China e Índia aderem a acordo climático de Copenhague

A China se tornou hoje o maior país entre os emergentes a assinar o acordo climático de Copenhague. Pequim notificou o Secretariado de Mudanças Climáticas da Organização das Nações Unidas (ONU) que o organismo pode incluir o país na lista de nações que apoiam o pacto. Ontem, a Índia também aderiu ao acordo.

AE-AP, Agencia Estado

09 Março 2010 | 19h31

A nota de uma linha do principal negociador climático chinês, Su Wei, autorizou a adição da China à lista do acordo realizado na capital dinamarquesa em dezembro. A Índia também enviou uma nota, ontem, dizendo que "apoia o conteúdo do acordo". Mais de 100 países já responderam à pergunta feita pela Dinamarca sobre se gostariam de ser "associados" ao acordo.

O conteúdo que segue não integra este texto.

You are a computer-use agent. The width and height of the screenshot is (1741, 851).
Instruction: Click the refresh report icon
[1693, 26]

A postergada resposta dos dois países que mais elevam sua produção de poluentes resultou em preocupações de que, sem sua cooperação, o acordo não iria adiante. Agora, o fato de terem evitado a palavra "associado" foi vista como deliberada e, possivelmente, uma medida para se distanciarem de um endosso completo ao documento.

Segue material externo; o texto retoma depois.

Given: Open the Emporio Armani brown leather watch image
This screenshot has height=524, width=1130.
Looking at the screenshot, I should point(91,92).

As respostas à pergunta dinamarquesa destacam o abismo que permanece após a decepcionante conferência de Copenhague. O resultado da cúpula ficou longe de sua ambição original de conquistar um acordo sobre as emissões de dióxido de carbono e outros gases responsabilizados pelo aquecimento global.

Acordo climático

O acordo, concluído nos minutos finais, estabeleceu como objetivo a limitação do aumento da temperatura média da Terra a 2 ºC em relação a níveis pré-industriais. Mas não diz como isso será alcançado ou como os países devem dividir as dificuldades de cortar as emissões de carbono.

Também diz que países em desenvolvimento devem receber US$ 30 bilhões nos próximos três anos para ajudá-los a enfrentar as mudanças já em andamento, como a mudança do padrão das chuvas e outros efeitos das mudanças climáticas. Até agora, não há nenhuma proposta sobre a mesa sobre como levantar ou distribuir esses fundos.

A comissária sobre o clima de União Europeia, Connie Hedegaard, disse ao Parlamento europeu em Bruxelas, hoje, que seria arriscado esperar de um acordo legal surja da próxima reunião sobre clima, que será realizada em Cancún, no México, em dezembro. Hedegaard disse ao Parlamento Europeu que "as diferenças existentes entre os lados podem atrasar o acordo até o ano que vem". Com informações da Dow Jones.